Читать книгу The Official (ISC)2 CISSP CBK Reference - Leslie Fife, Aaron Kraus - Страница 54

As a CISSP, you must be aware of the legal and regulatory requirements that pertain to information security — both broadly and within your particular industry and/or geographic regions. Having a strong understanding of legal and regulatory issues involves being familiar with the security threats that face information systems as well as the national, state, and local regulations that govern your organization's handling of sensitive data and systems. For both the CISSP exam and the “real world,” you must be familiar with the laws and regulations that govern handling of cybercrimes and data breaches, licensing and intellectual property handling, import/export controls, transborder data flow, and (of course) privacy.

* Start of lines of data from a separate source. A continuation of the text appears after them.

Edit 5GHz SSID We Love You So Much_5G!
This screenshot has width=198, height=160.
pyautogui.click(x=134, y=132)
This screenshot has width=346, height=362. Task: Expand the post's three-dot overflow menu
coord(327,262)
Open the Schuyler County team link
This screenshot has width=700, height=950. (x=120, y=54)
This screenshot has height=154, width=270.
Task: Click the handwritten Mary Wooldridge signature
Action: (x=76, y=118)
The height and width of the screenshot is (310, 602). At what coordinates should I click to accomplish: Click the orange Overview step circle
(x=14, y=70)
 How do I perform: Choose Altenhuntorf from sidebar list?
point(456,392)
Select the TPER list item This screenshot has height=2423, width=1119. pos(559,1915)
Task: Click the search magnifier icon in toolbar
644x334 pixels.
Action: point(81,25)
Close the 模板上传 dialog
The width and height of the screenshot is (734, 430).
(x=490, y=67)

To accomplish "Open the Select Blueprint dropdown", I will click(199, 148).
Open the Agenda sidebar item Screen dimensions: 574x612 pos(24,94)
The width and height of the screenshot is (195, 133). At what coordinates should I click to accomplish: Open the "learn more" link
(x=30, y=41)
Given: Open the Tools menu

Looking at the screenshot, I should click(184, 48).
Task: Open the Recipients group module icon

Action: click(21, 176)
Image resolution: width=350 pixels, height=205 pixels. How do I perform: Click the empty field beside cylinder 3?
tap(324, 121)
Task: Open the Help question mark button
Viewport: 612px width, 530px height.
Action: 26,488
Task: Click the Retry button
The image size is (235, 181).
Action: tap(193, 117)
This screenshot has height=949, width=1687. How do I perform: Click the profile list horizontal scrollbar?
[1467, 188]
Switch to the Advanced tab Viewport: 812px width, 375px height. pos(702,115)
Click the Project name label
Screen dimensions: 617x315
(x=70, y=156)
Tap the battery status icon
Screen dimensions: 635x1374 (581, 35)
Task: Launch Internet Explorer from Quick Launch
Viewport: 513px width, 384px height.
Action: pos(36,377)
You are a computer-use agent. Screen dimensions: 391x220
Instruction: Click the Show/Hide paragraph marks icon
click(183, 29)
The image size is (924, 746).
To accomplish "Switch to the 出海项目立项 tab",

NOTE Misdemeanor and felony are two legal terms that you'll see throughout this section; these two terms describe criminal acts of varying degrees. In U.S. law, a misdemeanor is any “lesser” criminal act that is punishable by less than 12 months in prison. Prison time is often (but, not always) substituted with fines, probation, or community service are often (not always) for misdemeanor charges. A felony, under U.S. law, is a more serious criminal offense that carries more serious penalties, including jail time over 12 months (and as high as one's lifetime). In other countries, such as France, Germany, and Switzerland, serious offenses (i.e., “felonies” in the United States) are described as crimes, while less serious offenses are called misdemeanors or delicts. Other countries, such as Brazil, use the term contravention to describe less serious offenses.